Repita sem nenhuma alteração a parte do trecho selecionado que começa nas palavras "Entrou em vigor" e termina depois de "1946 e 1988.".

- **Trecho selecionado**

....

Entrou em vigor em maio desse ano a lei 12.527/2011, conhecida como Lei de Acesso a Informação, publicada em novembro do ano passado com prazo de seis meses para o poder público se adequar às novas exigências. A lei 12.528/2011, que prevê a criação da Comissão da Verdade, foi também publicada em novembro de 2011, mas teve sua eficácia limitada até maio de 2012. Somente naquele mês a Presidenta Dilma Rousseff publicou decreto indicando nomes para composição da Comissão Nacional da Verdade, responsável por examinar e esclarecer as graves violações de direitos humanos praticados por agentes do Estado entre os anos de 1946 e 1988.

....

- **Dados brutos**
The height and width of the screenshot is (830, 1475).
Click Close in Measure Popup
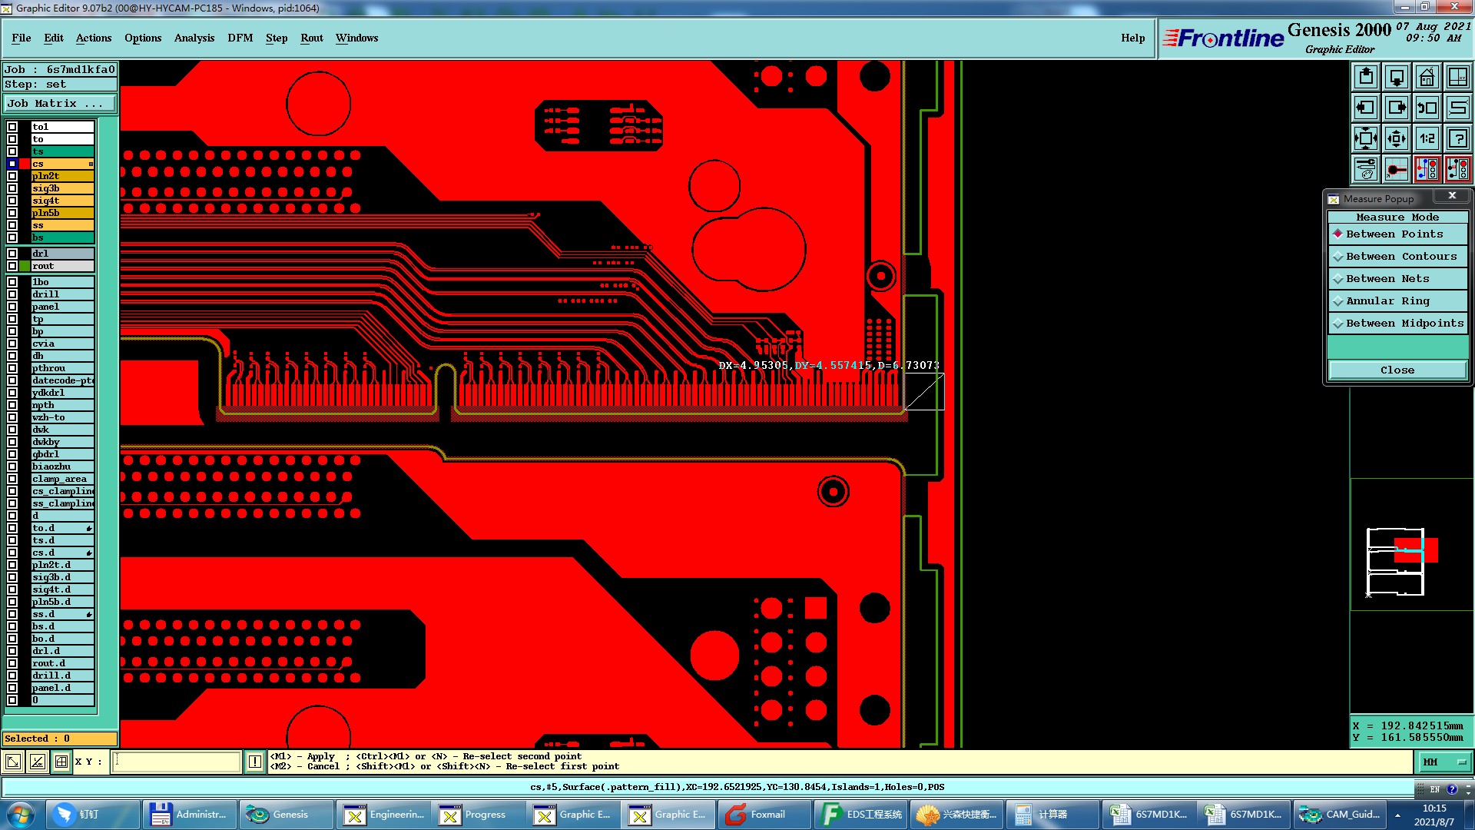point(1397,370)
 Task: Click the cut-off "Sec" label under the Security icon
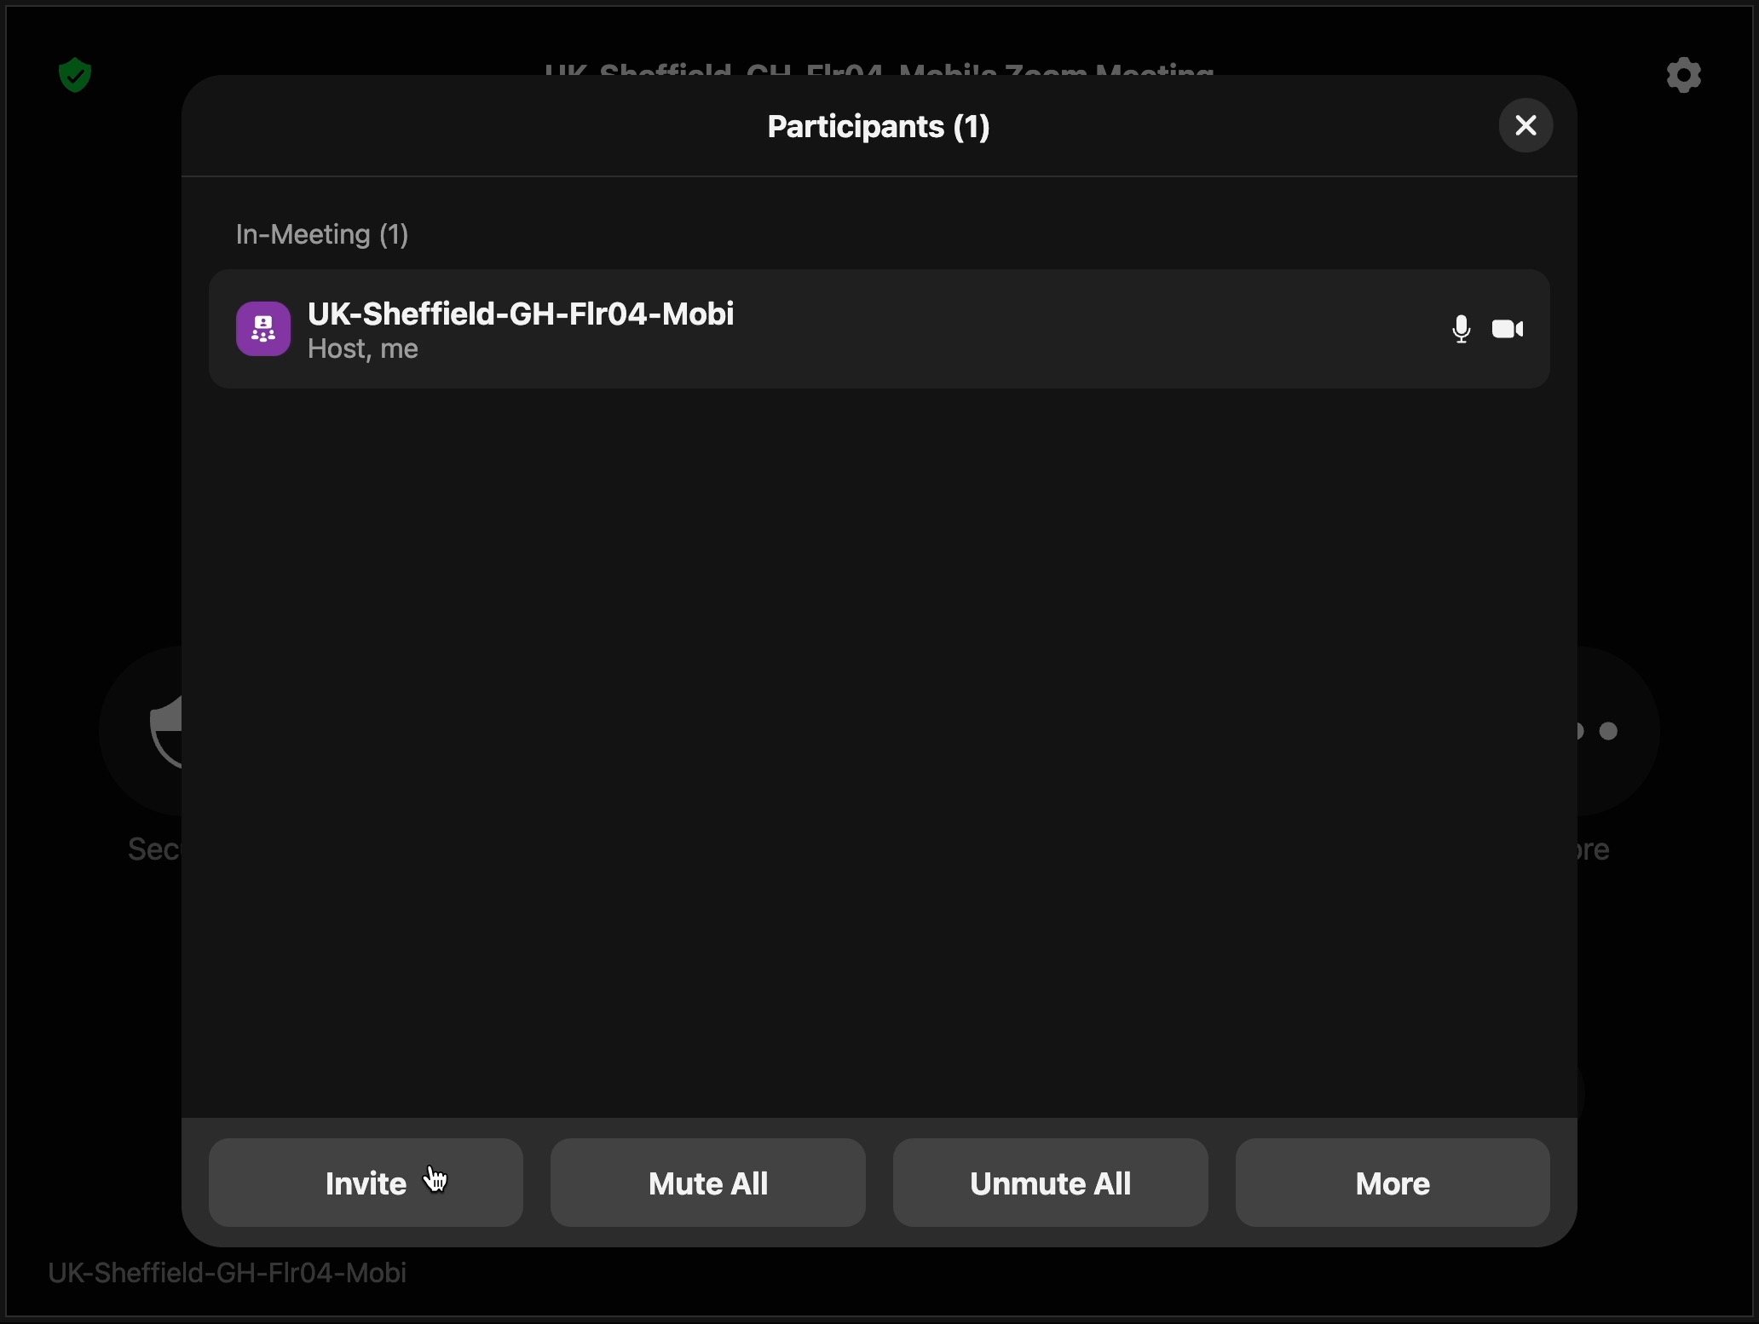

....

- **Resolução da tarefa**
Entrou em vigor em maio desse ano a lei 12.527/2011, conhecida como Lei de Acesso a Informação, publicada em novembro do ano passado com prazo de seis meses para o poder público se adequar às novas exigências. A lei 12.528/2011, que prevê a criação da Comissão da Verdade, foi também publicada em novembro de 2011, mas teve sua eficácia limitada até maio de 2012. Somente naquele mês a Presidenta Dilma Rousseff publicou decreto indicando nomes para composição da Comissão Nacional da Verdade, responsável por examinar e esclarecer as graves violações de direitos humanos praticados por agentes do Estado entre os anos de 1946 e 1988.